Les alarmes avaient à nouveau retenti en 2013, lorsque le fisc bulgare avait à nouveau menacé le club de liquidation. Le CSKA avait alors réussi à éviter le pire, mais cela avait simplement retardé l’échéance.
Tentatives de Sauvetage
Plusieurs solutions ont été envisagées pour sauver le club de la disparition:
- Fusion avec Litex Lovetch: Le propriétaire actuel du CSKA, Yulian Indzhov, avait imaginé une alliance avec Grisha Gantchev, propriétaire du club du Litex Lovetch, pour renommer ce dernier « CSKA » et lui attribuer les logos et symboles du club de Sofia. Quant au CSKA historique, il se retrouverait en amateurs. Un projet bancal stoppé illico presto par l’UEFA, qui a déclaré l’opération illégale.
- Création d'un nouveau club par Vasil Bozkhov: Vasil Bozkhov, l’homme le plus riche de Bulgarie et qui avait dirigé le CSKA entre 2000 et 2006, a proposé de créer de zéro un nouveau club, également nommé CSKA Sofia, qu’il promet de mener vers les sommets. Là encore, l’ancien CSKA serait laissé à l’abandon.
Malgré ces trésors d’imagination, le CSKA devrait bel et bien être une équipe de troisième division la saison prochaine.
L'Affaire Grégoire Akcelrod: Une Supercherie Étonnante
L'été dernier, un des plus grands clubs bulgare s'est fait piéger par un jeune joueur français. Son rêve, devenir footballeur professionnel.
L'histoire se déroule en juin 2009. Le CSKA Sofia, 31 fois champion de Bulgarie et 18 fois vainqueur de la coupe nationale, vient de reprendre l'entraînement et débute un stage de préparation en Autriche. Le club annonce alors qu'il va mettre à l'essai un Français de 26 ans.

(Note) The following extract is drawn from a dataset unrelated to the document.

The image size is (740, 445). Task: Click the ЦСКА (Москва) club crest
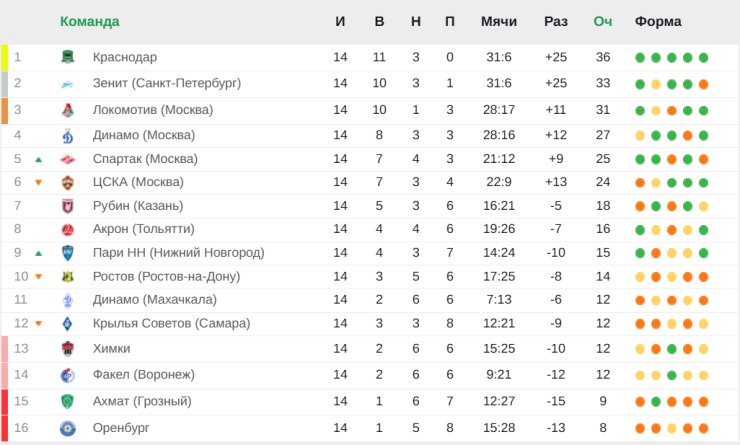[x=67, y=182]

Les dirigeants flairent le bon coup quand un jeune joueur français frappe à leur porte. Il est rapidement mis à l'essai lors du stage de préparation qui a lieu en Autriche. Nous sommes le 26 juin 2009.
Mais le joueur aurait fréquenté quelques très bons clubs de la planète football, comme River Plate, en Argentine et... le Paris Saint-Germain à partir de 2006. Le joueur aurait quitté la capitale en 2008 pour partir à Brunei. Mais son aventure exotique prend fin rapidement à cause d'un problème administratif. Pas grave, il a de la ressource et aime les voyages. Il tente de percer en Argentine, d'abord au Tigre de Victoria puis à River Plate. Mais là encore, pas de contrat pour lui. Les dirigeants du légendaire club blanc et rouge n'auraient pas souhaité le faire signer en pleine période de crise.

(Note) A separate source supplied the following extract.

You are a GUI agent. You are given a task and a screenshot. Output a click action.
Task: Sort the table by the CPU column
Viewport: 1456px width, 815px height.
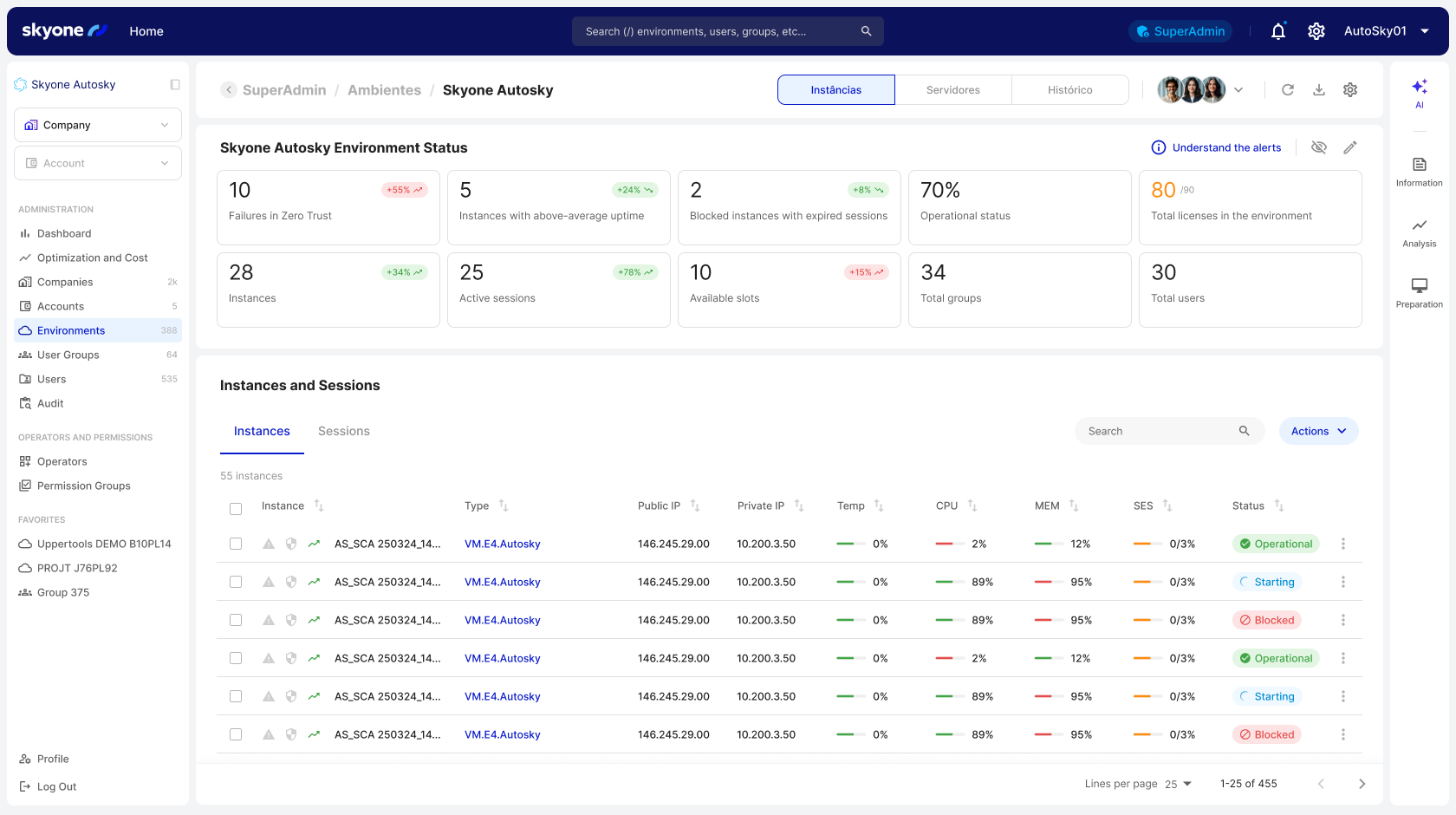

Le lendemain, un fan du CSKA, avide de renseignements, se rend sur un forum de supporters du PSG. Il demande aux Parisiens quelques infos sur cette nouveau recrue. Et c'est là que la supercherie est découverte. Il n'a jamais joué pour le PSG, ni même fait d'essai pour River Plate ou le Brunei DPMM.
Rapidement, l'information remonte jusqu'en Bulgarie et le 29 janvier, il est exclu du stage de préparation. Pour Grégoire, c'est la fin d'un rêve qui aura duré seulement deux jours.
Pas même retenu par des clubs de D4 anglaise, il s'est aussi inventé une carrière internationale. Belgique, Pays de Galles, Angleterre, Ecosse, Allemagne, Argentine, États-Unis. Sauf que tout est faux. Enfin presque, puisque le Parisien de 27 ans a tout de même effectué quelques essais pour d'obscurs clubs britanniques de quatrième division comme Bournemouth ou Swindon. Des essais restés sans suite.
Alors mythomane invétéré, passionné près à tout pour réussir ou simple imposteur? Difficile à dire. Mais aux dernières nouvelles, le joueur, que nous n'avons pas réussi à joindre (voir encadré), n'a pas abandonné ses rêves de gloire. Il a participé récemment à l'émission de TF1 Tournez Manège.